Medyada tüm kızlarımızın fotoğrafı var.

  Sıkıcı blok derslerin ardından Viviane ile birlikte kafeteryaya gidip kendimize birer kahve aldık, ders boyunca konuştuklarımıza bakılırsa Viviane gerçekten çok derin bir kızdı ve soyut resim yapmaya bayılıyordu ki ders boyuncada zaten çizdiği resmine devam etti, çok fazla sevgilisi olmuştu en azından dört tanesinin isimlerini, hayatlarını ve Viviane ile yaşadıklarını öğrenmiştim. Uzun boylu ve uzun bacaklı sarışın kız diye tasvir ettiğim ve listeden öğrendiğim kadarıyla ismi Nadeen olan şirin kızsa -kelimenin tam anlamıyla buydu çünkü her olayın pozitif yönünü görüyor- tüm sınıfın numarasını almıştı ve tabii benimkini de, üçüncü arkadaşımda belli oldu!

  Viviane 'ı dinlemek gerçekten keyifliydi ama aynı şeyi onlarca aptal sevgilisi için söyleyemeyeceğim, şu benim yanımdayken yazdığı defterini sormak istemesemde gözüm bir kaç defa defterine kayınca yazdığı o harika yazıları bana gösterdi, dolunaya ve ejderhalara olan ilgisi yazılarından bile belli oluyordu. Kahvelerimiz bittiğinde biraz daha oturup kalktık ve evlerimize gitmek üzere birbirimizden ayrıldık. Durağa doğru yürürken eve gitmek istemediğimi farkettim olduğum yerde durup elimle önüme düşen saçlarımı kulağımın arkasına sıkıştırıp nereye gidebileceğimi düşünürken kısık gözlerle etrafıma bakındım, gidecek pek bir yerim olmadığını anlayınca oflayarak telefonumu çıkardım ve liseden bir kaç arkadaşıma 'Buluşup bir şeyler yapalım mı?' tarzında bir kaç mesaj bıraktıktan sonra biraz daha olduğum yerde kalıp mesaj gelmesini bekledim bir kaçı işi olduğunu yazmıştı diğerleriyse cevap vermedi, evet yalnızlıktan ölüyorum.

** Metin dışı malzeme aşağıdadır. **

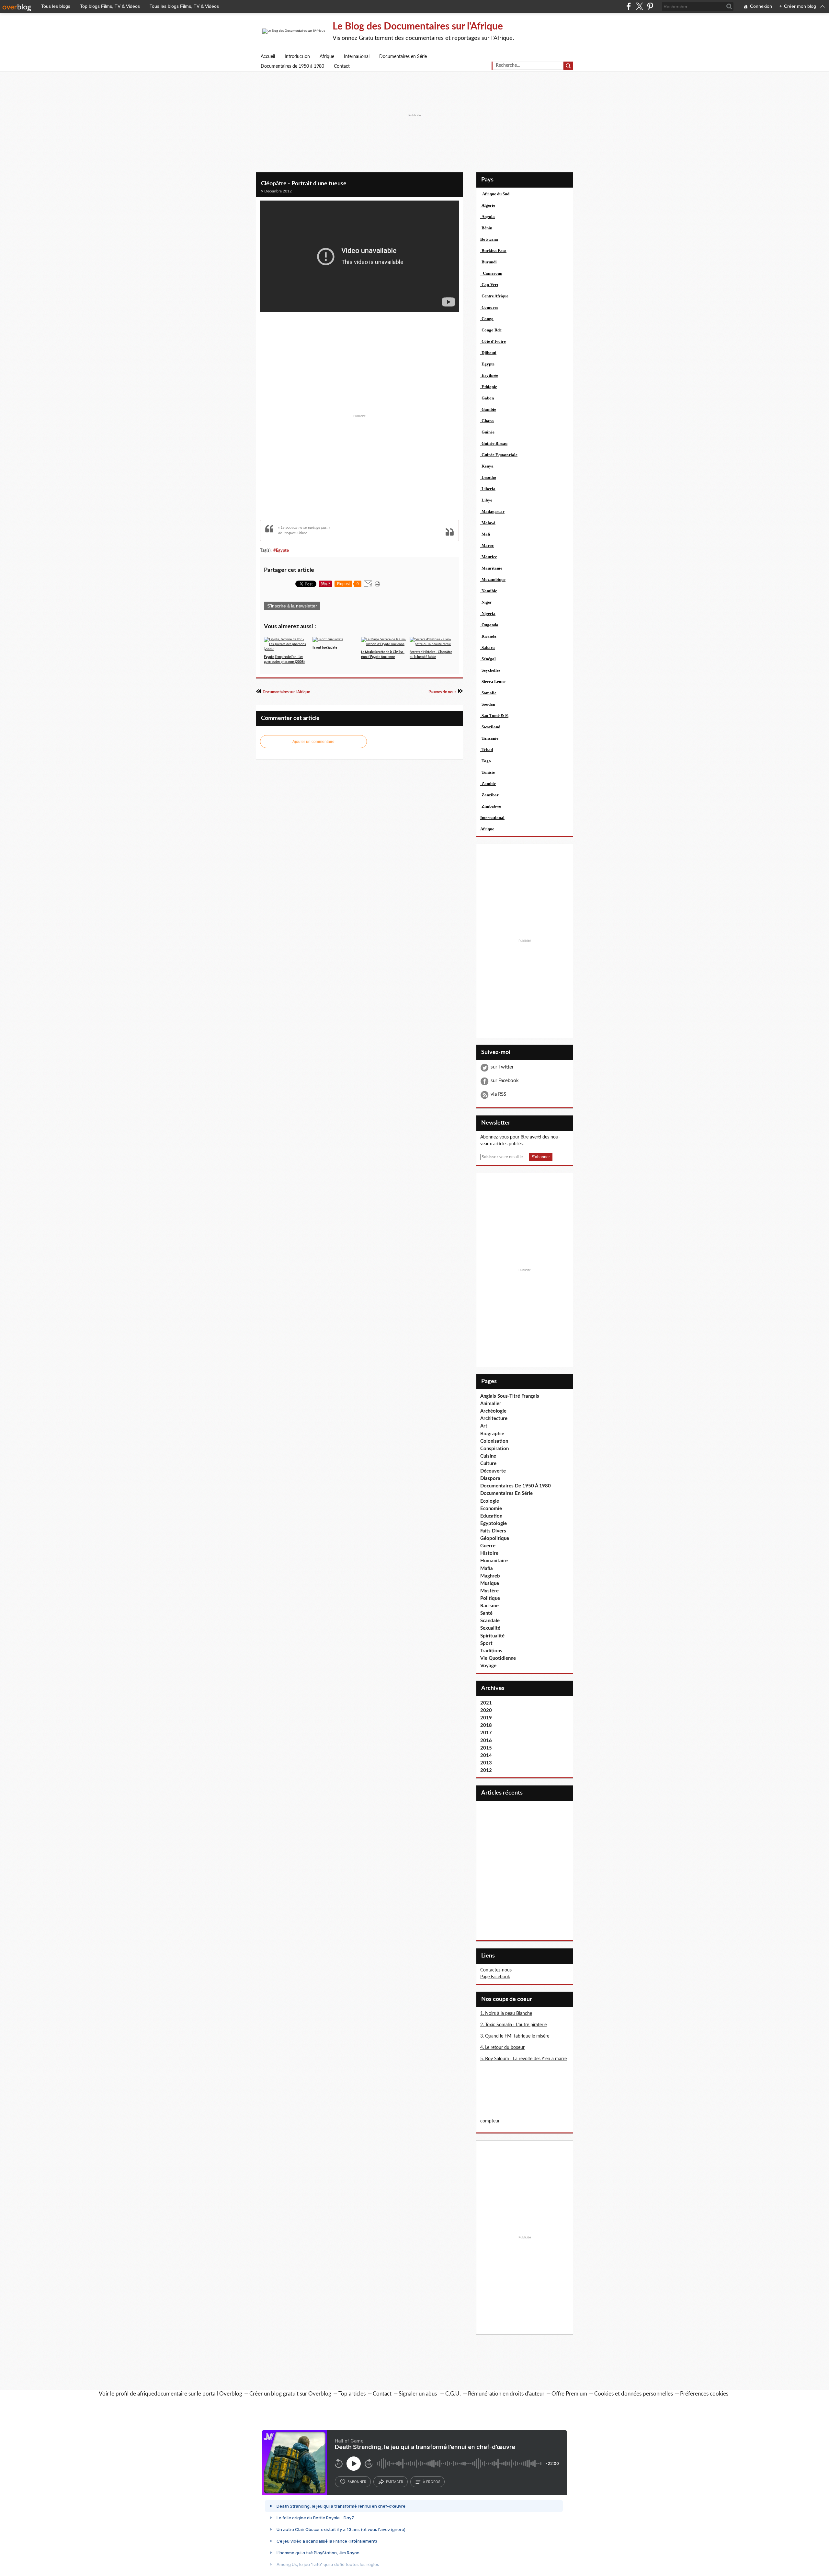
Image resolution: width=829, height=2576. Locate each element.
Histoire (489, 1553)
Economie (491, 1508)
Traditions (491, 1650)
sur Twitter (502, 1067)
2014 (486, 1755)
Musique (489, 1583)
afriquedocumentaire (162, 2394)
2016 (486, 1740)
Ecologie (489, 1501)
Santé (486, 1613)
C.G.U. (453, 2394)
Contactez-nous (496, 1970)
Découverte (493, 1471)
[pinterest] (650, 6)
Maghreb (490, 1576)
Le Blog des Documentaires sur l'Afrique (418, 26)
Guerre (487, 1545)
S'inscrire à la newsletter (292, 605)
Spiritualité (492, 1636)
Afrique (327, 56)
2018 (486, 1725)
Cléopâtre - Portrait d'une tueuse (303, 184)
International (356, 56)
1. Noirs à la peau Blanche (506, 2013)
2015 (486, 1748)
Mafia (486, 1568)
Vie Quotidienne (498, 1658)
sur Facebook (505, 1080)
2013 (486, 1763)
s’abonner (356, 2482)
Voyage (488, 1665)
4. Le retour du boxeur (502, 2047)
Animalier (490, 1403)
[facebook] (629, 6)
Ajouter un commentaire (313, 741)
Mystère (489, 1590)
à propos (431, 2482)
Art (483, 1426)
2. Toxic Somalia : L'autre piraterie (513, 2025)
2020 (486, 1710)
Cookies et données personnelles (633, 2394)
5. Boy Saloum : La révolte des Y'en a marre (523, 2059)
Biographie (492, 1433)
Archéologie (493, 1411)
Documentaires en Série (403, 56)
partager (394, 2482)
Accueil (268, 56)
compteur (490, 2121)
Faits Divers (493, 1531)
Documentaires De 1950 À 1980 (515, 1486)
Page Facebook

Mesaj attığım herkese en özel küfürlerimden sıralarken köşedeki küçük kafeye gidip oturdum, beni süzerek gelen garsona kahve ve kruvasan istediğimi söyleyip camdan dışarıyı seyretmeye başladım, şu an babam burada olsaydı ve garsonun beni süzdüğünü görseydi ortaya çıkabilecek komik tabloyu düşünüp gülümsedim.

¤¤¤

"Hadi Sam bana şarkı şöyle!" Sam elleriyle abuk sabuk hareketler yapıp gülerken bende güldüm, üç yaşındaki küçük kardeşim Samuel ile komik videolar çekmek en büyük eğlencemdi. Samuel bu küçük adama fazla büyük bir isim olduğu için Sam demeyi tercih ediyordum. Telefonumun kamerasını kapatıp yanıma koydum ve Sam'i kucağıma aldım.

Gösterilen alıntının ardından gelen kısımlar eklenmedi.